We're using DPDK (version 20.08 on ubuntu 20.04, c application) to receive UDP packets with a high throughput (>2 Mpps)
Contrary, since we only need to send a few configuration messages, we send messages through the default network stack. This way, we can use lots of readily available tools to send configuration messages; however, since all the received data is consumed by DPDK, these tools do not get back any messages.
The most prominent issue arises with ARP negotiation: the host tries to resolve addresses, the clients also do respond properly, however, these responses are all consumed by DPDK such that the host cannot resolve the addresses and refuses to send the actual UDP packets.
Our idea would be to filter out the high throughput packets on our application and somehow "forward" everything else (e.g. ARP responses) to the default network stack. Does DPDK have a built-in solution for that? I unfortunatelly coulnd't find anything in the examples.
I've recently heard about the packet function which allows to inject packets into SOCK_DGRAM sockets which may be a possible solution. I also couldn't find a sample implementation for our use-case, though. Any help is greatly appreciated.
CodePudding user response:
For the current use case, the best option is to make use of DPDK TAP PMD (which is part of LINUX DPDK). You can use Software or Hardware to filter the specific packets then sent it desired TAP interface.
A simple example to demonstrate the same would be making use DPDK skeleton
example.
- build the DPDK example via
cd [root folder]/example/skeleton; make static
- pass the desired Physical DPDK PMD NIC using DPDK eal options
./build/basicfwd -l 1 -w [pcie id of DPDK NIC] --vdev=net_tap0;iface=dpdkTap
- In second terminal execute
ifconfig dpdkTap 0.0.0.0 promisc up
- Use tpcudmp to capture Ingress and Egress packets using
tcpdump -eni dpdkTap -Q in
andtcpdump -enu dpdkTap -Q out
respectively.
Note: you can configure ip address, setup TC on dpdkTap
. Also you can run your custom socket programs too. You do not need to invest time on TLDP, ANS, VPP as per your requirement you just need an mechanism to inject and receive packet from Kernel network stack.
CodePudding user response:
Theoretically, if the NIC in question supports the embedded switch feature, it should be possible to make use of a virtual function (VF) created in addition to namely the physical function (PF).
- The PF is bound to DPDK userspace driver: it is used by the application (UDP traffic consumption).
- The VF is bound to Linux kernel driver (regular network stack): it is used to send and receive configuration messages. This way, there is a regular Linux network interface bound to the VF.
The DPDK application should pass -w [pci:dbdf],representor=0
argument to EAL in order to instantiate a representor for the VF, a separate ethdev used to control traffic flows of the VF. By default, all packets sent via the VF's regular network interface go to that representor ethdev, that is, to the application. And vice versa: the VF's network interface won't see any packets except those injected to it by the DPDK application via the VF's representor.
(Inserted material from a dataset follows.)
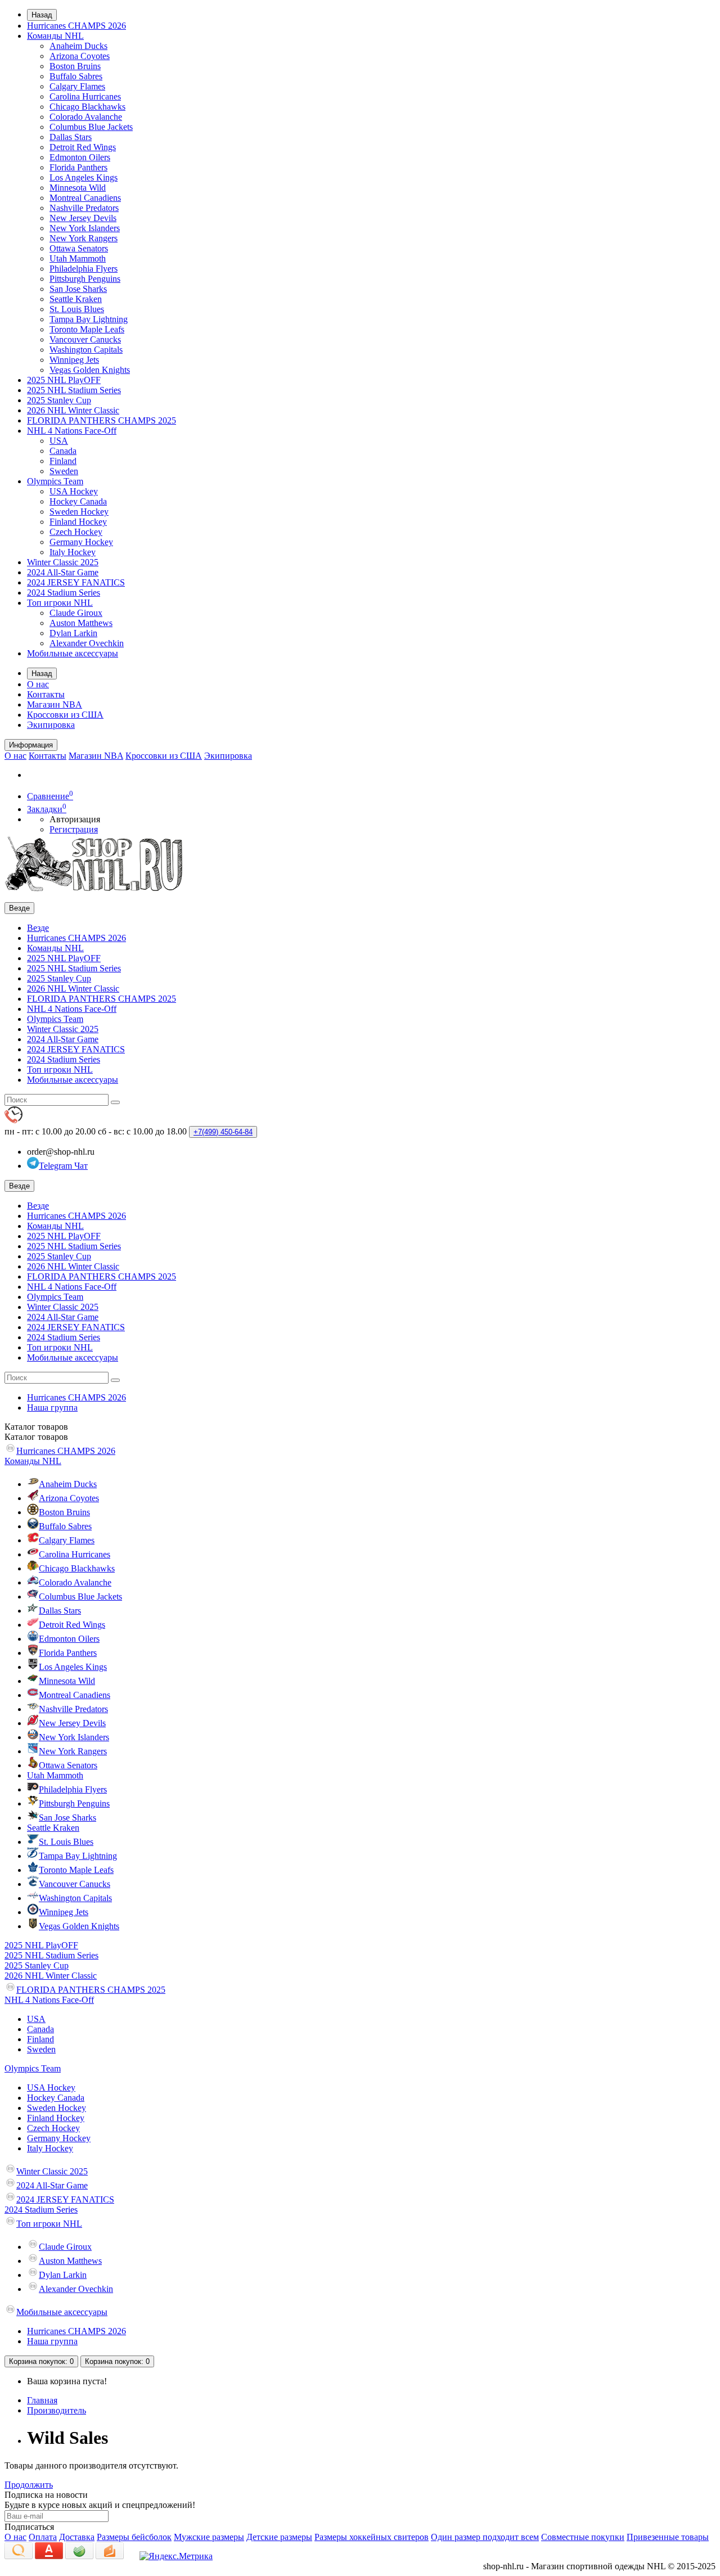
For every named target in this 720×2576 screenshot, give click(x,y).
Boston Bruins (75, 66)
In order to implement the desired filtering / redirection of configuration messages, the application should insert a couple of rules.
The 1st rule's properties are as follows:
- The match pattern includes item REPRESENTED_PORT with ethdev ID
0
. This way, the application tells the NIC to match packets going from the physical network port represented by the PF ethdev. - The match pattern includes network items to look for configuration messages. In example, for ARP, one can use item
ETH
matching on EtherType0x0806
. - The rule's action is REPRESENTED_PORT with ethdev ID
1
. This way, matching packets (in example, ARP packets) are redirected to the port represented by the VF representor ethdev, that is, to the VF itself.
The 2nd rule's properties are inverse:
- Item REPRESENTED_PORT with ethdev ID
1
- Network items (in example
ETH
with EtherType0x0806
) - Action REPRESENTED_PORT with ethdev ID
0
The short of it: this way, it is possible to "split" data plane traffic (high-rate UDP packets) and control messages. The former go to the application (via the PF ethdev), as usual. The latter go to the VF, which, in turn, is bound to Linux kernel driver and has its regular network interface. The traffic is separated in the embedded switch, deep in the hardware, and the rules for that are inserted by the DPDK application.